GIORNATA MONDIALE RIFUGIATI: 13.000 IN ITALIA, MANCA ANCORA UNA LEGGE ORGANICA

” “Nel mondo sono circa cinquanta milioni, tra profughi e sfollati, “coloro che negli ultimi anni sono stati costretti a lasciare il proprio Paese” a causa di conflitti ma anche di persecuzioni etniche o religiose, e “tra le prime vittime ci sono donne e bambini”. Ad affermarlo, alla vigilia della Giornata mondiale dei rifugiati che si celebrerà il 20 giugno, padre Francesco de Luccia, presidente dell’associazione “Centro Astalli” – sede italiana del Jesuit refugee service (Jrs), il servizio dei gesuiti per i rifugiati presente in circa 50 Paesi del mondo -, che esprime perplessità per la mancanza in Italia di una legge organica in materia di asilo. “I due articoli recanti disposizioni in materia di asilo politico presenti nella legge n.189/90 (la cosiddetta Bossi-Fini)”, rendono “sostanzialmente più difficile un intervento a favore dei rifugiati”, denuncia padre de Luccia. “Inoltre – prosegue – viene limitata la possibilità di ricorrere contro una decisione negativa al giudice onorario”. Secondo dati Cir (Consiglio italiano per i rifugiati) sono circa 13mila i rifugiati presenti nel nostro Paese e quasi altrettanti godono di protezione umanitaria. “Ogni anno – prosegue padre de Luccia – accedono ai servizi del Centro Astalli da 8 a 10mila richiedenti asilo, ai quali offriamo assistenza primaria, se appena arrivati in Italia, o aiuto all’inserimento se già da qualche tempo nel nostro Paese”. Giunta alla terza edizione, la Giornata mondiale dei rifugiati è quest’anno dedicata ai giovani: “Giovani rifugiati, costruiamo il futuro”. Si tratta, spiega il direttore internazionale Jrs, padre Lluis Magriñà, di “una categoria particolarmente vulnerabile.

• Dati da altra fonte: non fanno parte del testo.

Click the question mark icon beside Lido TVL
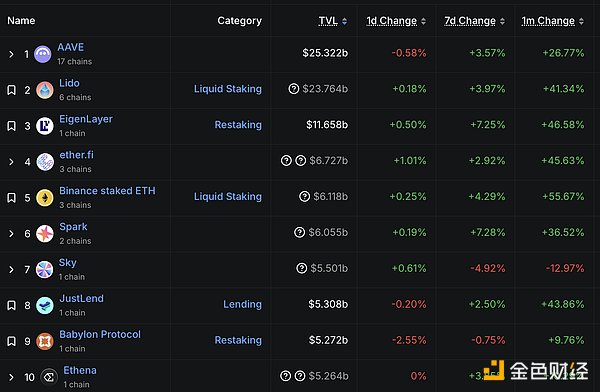600x392 pixels. (x=293, y=89)
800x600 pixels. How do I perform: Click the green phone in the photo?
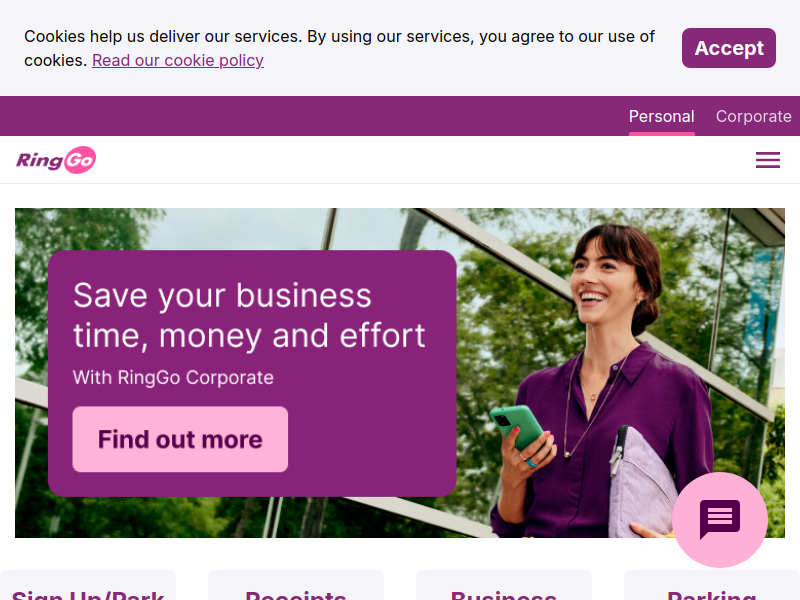coord(516,427)
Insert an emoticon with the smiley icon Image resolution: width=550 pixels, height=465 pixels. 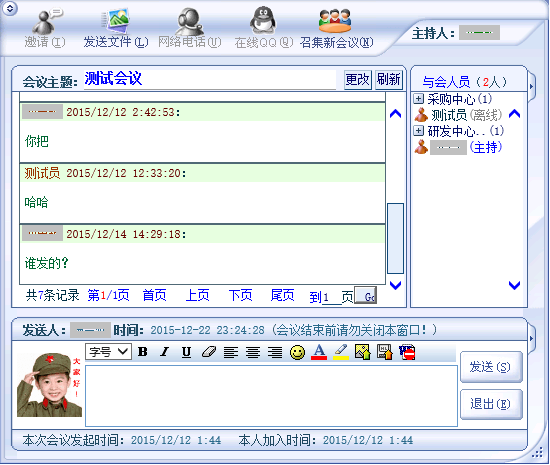[297, 352]
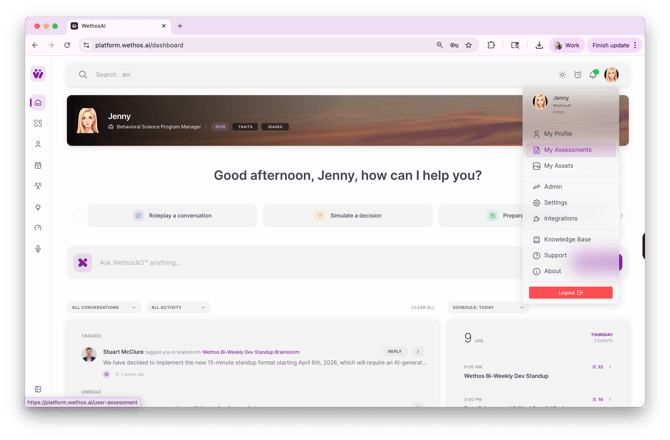Open the notifications bell icon

[x=593, y=75]
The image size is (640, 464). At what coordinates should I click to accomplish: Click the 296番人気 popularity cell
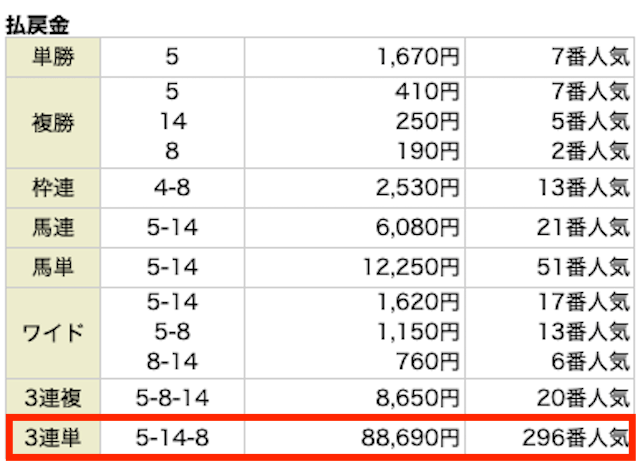(577, 438)
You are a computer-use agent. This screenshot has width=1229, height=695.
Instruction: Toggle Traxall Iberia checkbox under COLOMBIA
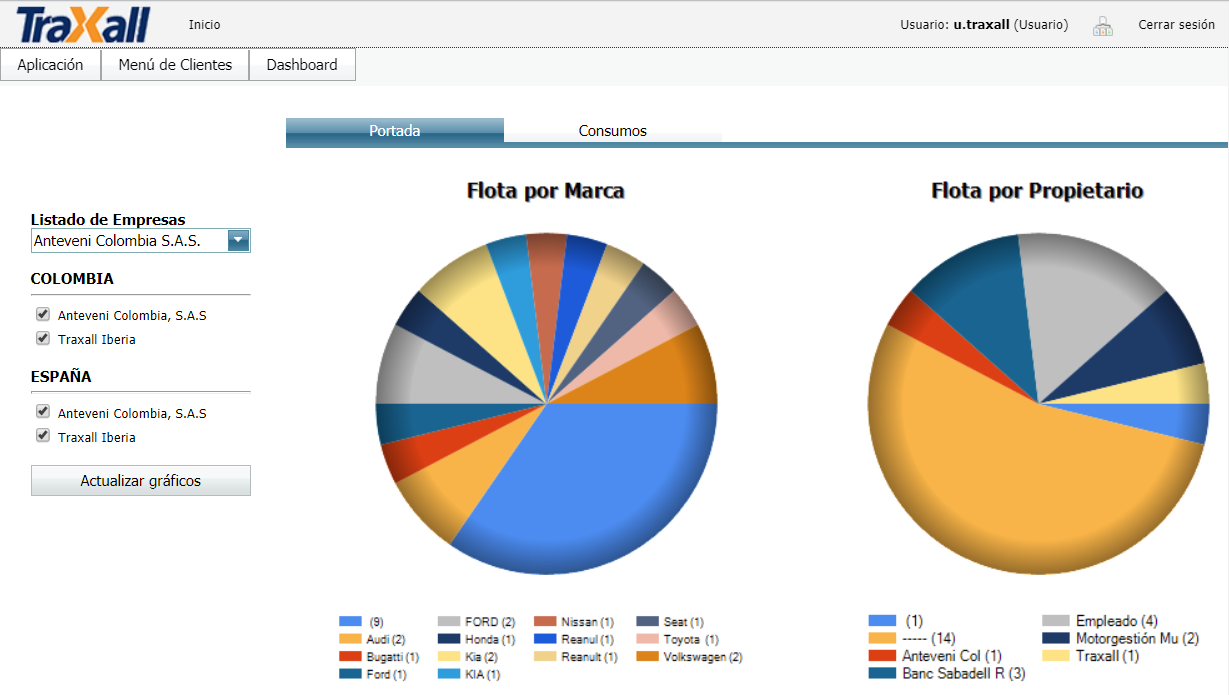(x=42, y=338)
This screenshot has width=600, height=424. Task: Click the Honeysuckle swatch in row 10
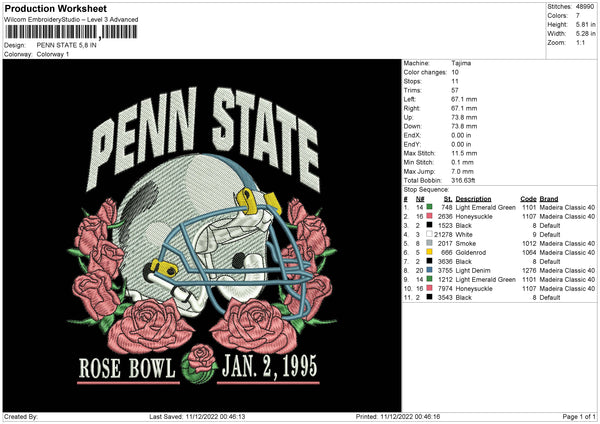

Persone tra i 13 e i 25 anni, che quando una guerra sconvolge il loro Paese, vengono private di un fondamentale diritto, quello all’istruzione, con la conseguenza di una grave perdita dell’autostima. Ma spesso anche separate dalla famiglia ed esposte ad abusi e violenze, oltre che, in molti casi, al reclutamento forzato in gruppi armati”. Tra le diverse iniziative per la Giornata dei rifugiati, il centro Astalli ha in programma per il 24 giugno, presso la sede della Civiltà cattolica a Roma, un convegno su “Le sfide dell’integrazione”. Interverranno, tra gli altri, i giornalisti AbdelAzim Ali, sudanese rifugiato in Italia, Giovanna Botteri e Lucio Caracciolo.